The start symbol is the left-hand side of the first production. The function `parser.parse(sent)` returns a generator for parse trees, which above is used to produce a list of parse trees. If `sent` cannot be parsed, the list is empty.

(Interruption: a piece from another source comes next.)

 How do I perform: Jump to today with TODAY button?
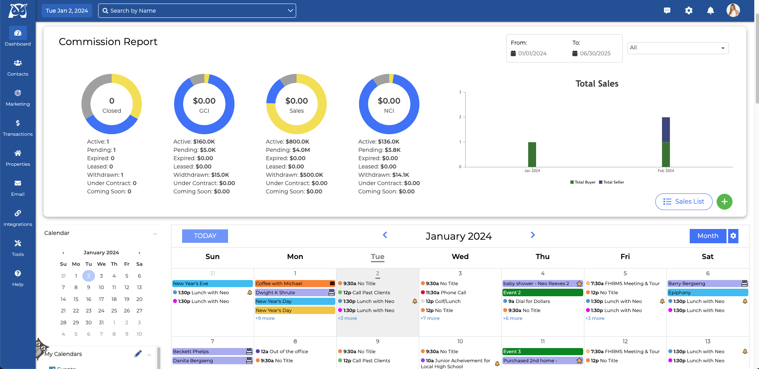pos(205,236)
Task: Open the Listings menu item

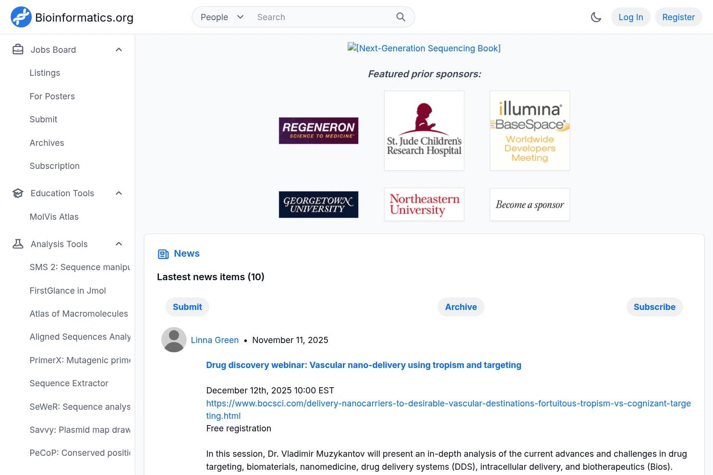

The parameter `['a', 'b', 'a', 'b']` can be abbreviated to `'abab'`:

In [2]:
assert list(parser.parse('abab')) != []
assert list(parser.parse('aba')) == []

---

Using NLTK, write a grammar for the language over `a` and `b` where there as least as many `a`'s as `b`'s, formally `{w ∈ Σ* | a#w ≥ b#w}` where `Σ = {a, b}`!

In [15]:
import nltk
grammar = nltk.CFG.fromstring("""
S -> 'b' S 'a' | 'a' S 'b' | 'a' S | S 'b' 'a' | S 'a' 'b' | 'b' 'a' S | 'a' 'b' S | 
""")

# S -> bSa | aSb | aS | Sba | Sab | baS | abS
parser = nltk.ChartParser(grammar)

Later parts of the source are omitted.